Your goal: Nothing but the lines from the one containing "Open the mail envelope icon on the right side" through the last line of the records below should be written out, each exactly as it stands.

Pixel coordinate grounding data
= = =
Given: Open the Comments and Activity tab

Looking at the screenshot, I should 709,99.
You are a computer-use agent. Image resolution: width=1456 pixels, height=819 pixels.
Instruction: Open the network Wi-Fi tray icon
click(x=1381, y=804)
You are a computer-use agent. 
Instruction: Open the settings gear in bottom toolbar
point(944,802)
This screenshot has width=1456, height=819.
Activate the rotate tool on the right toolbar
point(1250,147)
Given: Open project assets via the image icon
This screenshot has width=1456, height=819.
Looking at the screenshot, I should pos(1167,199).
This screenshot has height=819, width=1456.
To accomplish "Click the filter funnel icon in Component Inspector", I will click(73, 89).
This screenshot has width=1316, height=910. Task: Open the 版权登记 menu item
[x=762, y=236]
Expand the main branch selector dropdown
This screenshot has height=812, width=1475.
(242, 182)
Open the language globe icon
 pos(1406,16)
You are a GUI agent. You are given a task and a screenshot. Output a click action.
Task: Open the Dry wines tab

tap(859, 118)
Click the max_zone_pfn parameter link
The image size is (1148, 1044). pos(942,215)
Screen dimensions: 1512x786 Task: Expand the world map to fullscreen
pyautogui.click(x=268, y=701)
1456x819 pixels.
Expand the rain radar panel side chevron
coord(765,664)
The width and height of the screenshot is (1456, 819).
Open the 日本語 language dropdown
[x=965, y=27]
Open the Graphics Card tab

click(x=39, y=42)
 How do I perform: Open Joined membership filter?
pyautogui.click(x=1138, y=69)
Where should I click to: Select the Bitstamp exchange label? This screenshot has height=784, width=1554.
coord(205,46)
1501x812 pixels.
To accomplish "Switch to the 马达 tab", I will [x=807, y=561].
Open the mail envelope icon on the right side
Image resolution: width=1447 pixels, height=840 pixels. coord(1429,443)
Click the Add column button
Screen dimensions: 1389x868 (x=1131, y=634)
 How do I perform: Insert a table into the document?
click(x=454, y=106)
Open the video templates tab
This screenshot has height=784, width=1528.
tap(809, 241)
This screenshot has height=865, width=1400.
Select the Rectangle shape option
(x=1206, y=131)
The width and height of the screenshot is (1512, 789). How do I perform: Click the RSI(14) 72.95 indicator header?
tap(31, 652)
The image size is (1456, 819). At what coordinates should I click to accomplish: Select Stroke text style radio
= = =
Solution to the exercise:
Open the mail envelope icon on the right side
Image resolution: width=1447 pixels, height=840 pixels. coord(1429,443)
Click the Add column button
Screen dimensions: 1389x868 (x=1131, y=634)
 How do I perform: Insert a table into the document?
click(x=454, y=106)
Open the video templates tab
This screenshot has height=784, width=1528.
tap(809, 241)
This screenshot has height=865, width=1400.
Select the Rectangle shape option
(x=1206, y=131)
The width and height of the screenshot is (1512, 789). How do I perform: Click the RSI(14) 72.95 indicator header?
tap(31, 652)
The image size is (1456, 819). At what coordinates should I click to accomplish: Select Stroke text style radio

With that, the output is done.